Geisha takes its name from the village in Ethiopia where it was first discovered before being brought to Central America.
The Geisha coffee plants are more resistant to fungal infestation than other varietals, but they’re also challenging to grow. They grow more slowly than a typical coffee tree and only produce a small number of coffee cherries. The low yield allows for more of the soil’s nutrients to reach each cherry, intensifying the coffee’s flavors.
“This truly was a labor of love,” said Rodriguez. “We selected only two plants each out of lots of 20 and then nurtured the plants for six years.”
This resulted in a 150 pound bag of green coffee that Starbucks purchased. It was approximately a third of the total harvest (the rest went to the farm and an exporter). That’s an amount so small the beans were roasted in two batches in a roaster at the Starbucks Support Center in Seattle – the company headquarters known as the SSC – instead of the Starbucks Roasting Plant in Kent, Washington. To compare the size difference, the small roaster can handle about 100 pounds of green coffee beans per batch while the company’s biggest roaster in Kent holds almost 1,000 pounds.
Starbucks master roaster Brian Hayes, who began his career with the company 22 years ago, monitors computer screens and dials while green Costa Rica Geisha coffee beans are heated in large, rotating drum. The constant tumbling motion keeps the beans from burning.
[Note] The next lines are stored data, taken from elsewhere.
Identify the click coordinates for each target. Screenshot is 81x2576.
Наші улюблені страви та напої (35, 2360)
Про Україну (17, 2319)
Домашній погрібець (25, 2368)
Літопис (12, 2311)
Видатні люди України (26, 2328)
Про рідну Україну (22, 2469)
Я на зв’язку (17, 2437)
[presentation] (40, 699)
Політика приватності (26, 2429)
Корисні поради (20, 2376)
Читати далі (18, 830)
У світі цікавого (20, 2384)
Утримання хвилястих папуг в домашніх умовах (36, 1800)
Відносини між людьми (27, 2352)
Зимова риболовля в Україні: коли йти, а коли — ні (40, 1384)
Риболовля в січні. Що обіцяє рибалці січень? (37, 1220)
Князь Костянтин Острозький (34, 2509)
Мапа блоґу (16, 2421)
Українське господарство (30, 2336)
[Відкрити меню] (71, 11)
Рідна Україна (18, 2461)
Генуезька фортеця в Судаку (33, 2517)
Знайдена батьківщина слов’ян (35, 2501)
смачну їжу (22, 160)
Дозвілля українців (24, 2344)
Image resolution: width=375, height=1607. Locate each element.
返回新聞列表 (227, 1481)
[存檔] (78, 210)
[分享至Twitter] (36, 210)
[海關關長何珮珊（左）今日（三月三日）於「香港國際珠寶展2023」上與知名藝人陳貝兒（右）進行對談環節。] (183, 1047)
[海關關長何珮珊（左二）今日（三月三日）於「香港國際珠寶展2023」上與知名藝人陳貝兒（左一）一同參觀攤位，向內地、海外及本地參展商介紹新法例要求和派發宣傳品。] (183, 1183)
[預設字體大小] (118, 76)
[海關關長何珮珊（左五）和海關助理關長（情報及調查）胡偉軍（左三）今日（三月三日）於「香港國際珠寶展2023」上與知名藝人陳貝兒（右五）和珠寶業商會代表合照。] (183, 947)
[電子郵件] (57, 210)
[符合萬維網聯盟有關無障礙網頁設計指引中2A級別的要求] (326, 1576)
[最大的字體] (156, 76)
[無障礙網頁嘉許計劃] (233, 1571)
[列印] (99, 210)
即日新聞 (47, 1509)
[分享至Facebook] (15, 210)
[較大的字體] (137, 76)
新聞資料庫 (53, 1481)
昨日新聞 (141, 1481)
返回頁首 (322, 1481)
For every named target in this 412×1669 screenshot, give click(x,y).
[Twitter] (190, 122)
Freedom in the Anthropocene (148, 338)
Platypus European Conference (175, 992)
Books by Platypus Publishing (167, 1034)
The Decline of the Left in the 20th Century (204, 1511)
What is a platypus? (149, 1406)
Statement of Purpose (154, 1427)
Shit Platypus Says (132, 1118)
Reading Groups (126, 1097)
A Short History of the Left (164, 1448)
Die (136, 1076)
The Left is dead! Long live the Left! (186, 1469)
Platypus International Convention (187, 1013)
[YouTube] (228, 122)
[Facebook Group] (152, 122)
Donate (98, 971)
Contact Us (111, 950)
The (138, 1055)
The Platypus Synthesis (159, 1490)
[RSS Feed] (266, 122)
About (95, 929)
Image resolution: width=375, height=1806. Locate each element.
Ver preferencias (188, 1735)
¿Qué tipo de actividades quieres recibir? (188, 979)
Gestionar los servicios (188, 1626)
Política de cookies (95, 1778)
“A coffee’s full flavor is achieved through roasting,” Hayes said. “Coffee roasting is part art and skill, and part science and technique.”
For a master roaster, timing is everything.
The beans slowly shift colors as the roast progresses - from green to yellow to beige, Hayes explained. Around 370 F, popping sounds can be heard as water inside the beans flashes and the size of the bean almost doubles. From there, the beans develop richer shades of brown until the roaster decides the coffee has reached its potential and ends the roast.
“There is a very limited amount of Geisha coffee so the roasting had to be perfect because we can’t get more of the beans to test,” he said. “We had one chance and I’m pleased with the result.”
The rare, small batch of Starbucks Reserve® Costa Rica Geisha La Ines was available online in the U.S. It sold out within hours. Customers who were able to purchase one of the 170 bags available will also receive a signed note card from Carlos Mario Rodriguez.